Data records START

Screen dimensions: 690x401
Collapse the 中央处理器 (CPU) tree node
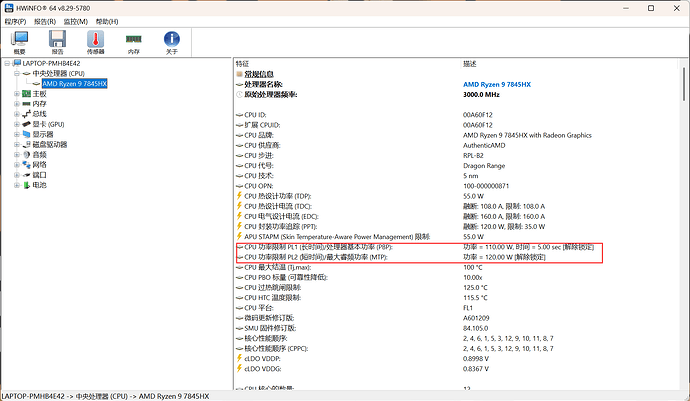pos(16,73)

Data records END
Data records START

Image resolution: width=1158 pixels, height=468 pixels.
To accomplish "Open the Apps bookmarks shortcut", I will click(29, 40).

Data records END
Data records START

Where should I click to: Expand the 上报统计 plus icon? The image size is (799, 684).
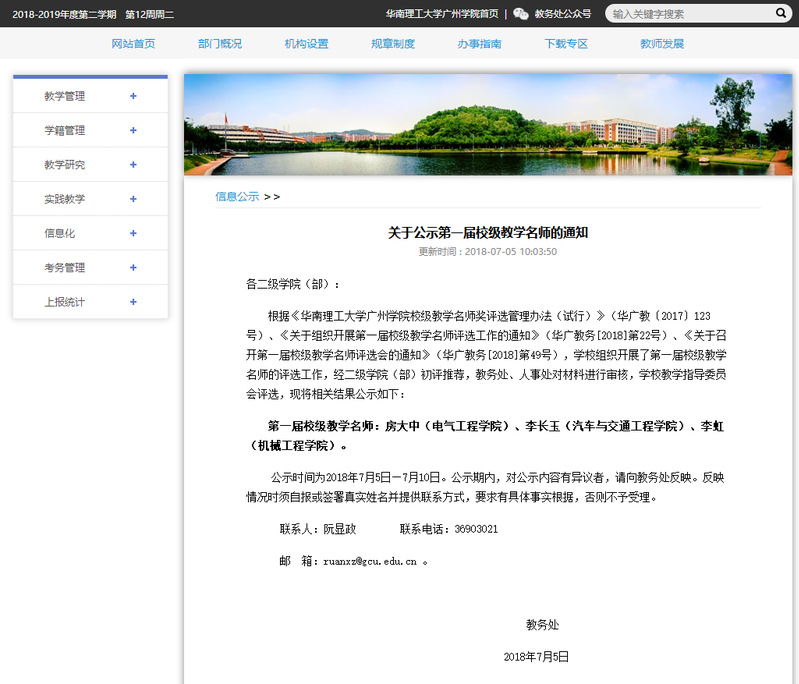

Data records END

Search the material above for the word "click", and return each line that holds it.

* Your response:
To accomplish "Open the Apps bookmarks shortcut", I will click(29, 40).
Where should I click to: Expand the 上报统计 plus icon? The image size is (799, 684).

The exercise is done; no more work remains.